*** SUPPLIED DATA Section Begins ***

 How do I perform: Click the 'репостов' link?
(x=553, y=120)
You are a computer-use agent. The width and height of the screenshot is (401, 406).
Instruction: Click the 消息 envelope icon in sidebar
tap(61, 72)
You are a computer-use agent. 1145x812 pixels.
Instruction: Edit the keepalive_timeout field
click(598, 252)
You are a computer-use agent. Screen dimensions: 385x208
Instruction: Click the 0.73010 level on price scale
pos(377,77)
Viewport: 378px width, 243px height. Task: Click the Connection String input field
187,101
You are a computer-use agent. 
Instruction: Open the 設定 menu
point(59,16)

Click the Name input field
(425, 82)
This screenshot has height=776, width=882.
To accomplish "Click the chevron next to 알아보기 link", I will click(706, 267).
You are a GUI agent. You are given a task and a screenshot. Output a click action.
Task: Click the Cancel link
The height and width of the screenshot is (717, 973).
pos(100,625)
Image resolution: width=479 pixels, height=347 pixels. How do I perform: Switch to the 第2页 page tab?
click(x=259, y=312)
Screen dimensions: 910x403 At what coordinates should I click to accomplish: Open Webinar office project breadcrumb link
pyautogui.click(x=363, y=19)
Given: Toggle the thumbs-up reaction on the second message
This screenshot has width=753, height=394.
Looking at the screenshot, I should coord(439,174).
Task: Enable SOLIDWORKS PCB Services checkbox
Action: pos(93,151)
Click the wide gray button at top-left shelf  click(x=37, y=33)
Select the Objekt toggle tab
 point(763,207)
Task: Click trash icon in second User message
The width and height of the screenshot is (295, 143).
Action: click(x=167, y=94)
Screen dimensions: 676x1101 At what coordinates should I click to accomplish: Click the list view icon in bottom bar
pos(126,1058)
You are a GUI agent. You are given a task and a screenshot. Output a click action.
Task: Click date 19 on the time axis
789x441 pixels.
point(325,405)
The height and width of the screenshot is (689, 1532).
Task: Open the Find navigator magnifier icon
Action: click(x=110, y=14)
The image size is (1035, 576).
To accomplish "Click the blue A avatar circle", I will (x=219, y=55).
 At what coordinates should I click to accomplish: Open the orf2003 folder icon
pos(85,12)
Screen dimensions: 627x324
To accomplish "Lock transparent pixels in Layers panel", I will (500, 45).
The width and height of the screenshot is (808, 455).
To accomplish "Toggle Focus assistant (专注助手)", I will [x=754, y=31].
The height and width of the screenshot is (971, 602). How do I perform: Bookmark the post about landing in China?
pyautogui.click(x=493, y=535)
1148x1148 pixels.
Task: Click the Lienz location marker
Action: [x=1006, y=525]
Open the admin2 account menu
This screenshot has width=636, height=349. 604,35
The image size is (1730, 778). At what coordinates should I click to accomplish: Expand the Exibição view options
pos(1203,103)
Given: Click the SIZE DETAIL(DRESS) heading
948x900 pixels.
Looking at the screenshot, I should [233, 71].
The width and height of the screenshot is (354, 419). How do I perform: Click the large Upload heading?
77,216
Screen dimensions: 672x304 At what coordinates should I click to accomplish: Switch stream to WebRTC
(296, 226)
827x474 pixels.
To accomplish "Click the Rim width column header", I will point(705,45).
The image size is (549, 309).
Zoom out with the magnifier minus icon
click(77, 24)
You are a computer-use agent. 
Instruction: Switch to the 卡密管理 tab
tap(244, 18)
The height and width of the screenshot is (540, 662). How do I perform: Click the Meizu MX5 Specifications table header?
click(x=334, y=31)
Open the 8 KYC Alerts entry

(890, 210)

*** SUPPLIED DATA Section Ends ***

Retype every record above exactly as written.

 How do I perform: Click the 'репостов' link?
(x=553, y=120)
You are a computer-use agent. The width and height of the screenshot is (401, 406).
Instruction: Click the 消息 envelope icon in sidebar
tap(61, 72)
You are a computer-use agent. 1145x812 pixels.
Instruction: Edit the keepalive_timeout field
click(598, 252)
You are a computer-use agent. Screen dimensions: 385x208
Instruction: Click the 0.73010 level on price scale
pos(377,77)
Viewport: 378px width, 243px height. Task: Click the Connection String input field
187,101
You are a computer-use agent. 
Instruction: Open the 設定 menu
point(59,16)

Click the Name input field
(425, 82)
This screenshot has height=776, width=882.
To accomplish "Click the chevron next to 알아보기 link", I will click(706, 267).
You are a GUI agent. You are given a task and a screenshot. Output a click action.
Task: Click the Cancel link
The height and width of the screenshot is (717, 973).
pos(100,625)
Image resolution: width=479 pixels, height=347 pixels. How do I perform: Switch to the 第2页 page tab?
click(x=259, y=312)
Screen dimensions: 910x403 At what coordinates should I click to accomplish: Open Webinar office project breadcrumb link
pyautogui.click(x=363, y=19)
Given: Toggle the thumbs-up reaction on the second message
This screenshot has width=753, height=394.
Looking at the screenshot, I should coord(439,174).
Task: Enable SOLIDWORKS PCB Services checkbox
Action: pos(93,151)
Click the wide gray button at top-left shelf  click(x=37, y=33)
Select the Objekt toggle tab
 point(763,207)
Task: Click trash icon in second User message
The width and height of the screenshot is (295, 143).
Action: click(x=167, y=94)
Screen dimensions: 676x1101 At what coordinates should I click to accomplish: Click the list view icon in bottom bar
pos(126,1058)
You are a GUI agent. You are given a task and a screenshot. Output a click action.
Task: Click date 19 on the time axis
789x441 pixels.
point(325,405)
The height and width of the screenshot is (689, 1532).
Task: Open the Find navigator magnifier icon
Action: click(x=110, y=14)
The image size is (1035, 576).
To accomplish "Click the blue A avatar circle", I will (x=219, y=55).
 At what coordinates should I click to accomplish: Open the orf2003 folder icon
pos(85,12)
Screen dimensions: 627x324
To accomplish "Lock transparent pixels in Layers panel", I will (500, 45).
The width and height of the screenshot is (808, 455).
To accomplish "Toggle Focus assistant (专注助手)", I will [x=754, y=31].
The height and width of the screenshot is (971, 602). How do I perform: Bookmark the post about landing in China?
pyautogui.click(x=493, y=535)
1148x1148 pixels.
Task: Click the Lienz location marker
Action: [x=1006, y=525]
Open the admin2 account menu
This screenshot has width=636, height=349. 604,35
The image size is (1730, 778). At what coordinates should I click to accomplish: Expand the Exibição view options
pos(1203,103)
Given: Click the SIZE DETAIL(DRESS) heading
948x900 pixels.
Looking at the screenshot, I should [233, 71].
The width and height of the screenshot is (354, 419). How do I perform: Click the large Upload heading?
77,216
Screen dimensions: 672x304 At what coordinates should I click to accomplish: Switch stream to WebRTC
(296, 226)
827x474 pixels.
To accomplish "Click the Rim width column header", I will point(705,45).
The image size is (549, 309).
Zoom out with the magnifier minus icon
click(77, 24)
You are a computer-use agent. 
Instruction: Switch to the 卡密管理 tab
tap(244, 18)
The height and width of the screenshot is (540, 662). How do I perform: Click the Meizu MX5 Specifications table header?
click(x=334, y=31)
Open the 8 KYC Alerts entry

(890, 210)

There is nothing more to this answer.